The CHOICE Act makes a number of CUNA-supported changes to the Consumer Financial Protection Bureau (CFPB), NCUA examination process and more. Go here for a list of provisions in the bill that have been supported, opposed, or proposed for inclusion by CUNA. The bill is now in the Senate, where it faces an uncertain future due to the partisan political nature of repealing Dodd-Frank. ICUL will continue to push Congress to pass the common sense regulatory reform provisions included in the CHOICE Act.
House Appropriations Financial Services Subcommittee Approves Budget Bill
Earlier this month, the House Appropriations Committee passed the Financial Services and General Government Fiscal Year Appropriations Act for Fiscal Year 2018. The bill includes a number of provisions that were included in H.R. 10, the Financial CHOICE Act. It includes significant regulatory relief and brings the CFPB under the appropriations process, reforms its UDAAP authority, and makes some of the other changes found in CHOICE that add more checks and balances to the CFPB rulemaking process. Other relief provisions include the repeal of the CFPB Small Business Loan Data Collection program. It also repeals the CFPB’s authority to write rules for arbitration. In addition, the draft provides for community financial institution mortgage relief as well as “safe harbor” for certain loans held on portfolio. The bill now heads to the full House of Representatives for further consideration.
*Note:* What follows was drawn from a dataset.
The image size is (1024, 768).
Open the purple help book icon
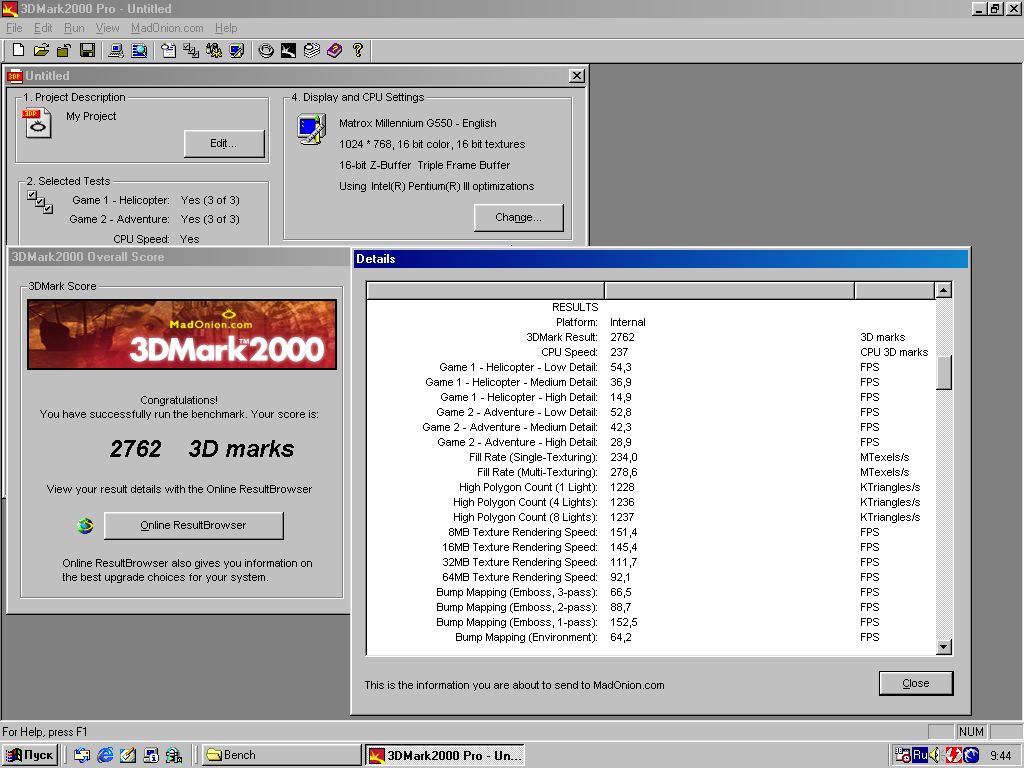[334, 50]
Despite several positive components in the bill, it also includes several provisions of serious concern to credit unions. First and foremost, it puts federal banking regulators, including the NCUA, under the appropriations process. CUNA opposes bringing the NCUA under the appropriations process for several reasons;
• The money that funds the NCUA comes solely from credit unions and their members, not the taxpayers in general.
• Maintaining a separate, independent federal regulator and insurer is critically important to the credit union system, and the structural and mission-driven differences between credit unions and banks necessitate such a regulatory scheme.
• Subjecting NCUA to the appropriations process will adversely impact the independence of NCUA. Also, credit unions and their members remain willing to pay for their own regulator provided there is sufficient transparency with respect to the agency’s budget and the overhead transfer rate.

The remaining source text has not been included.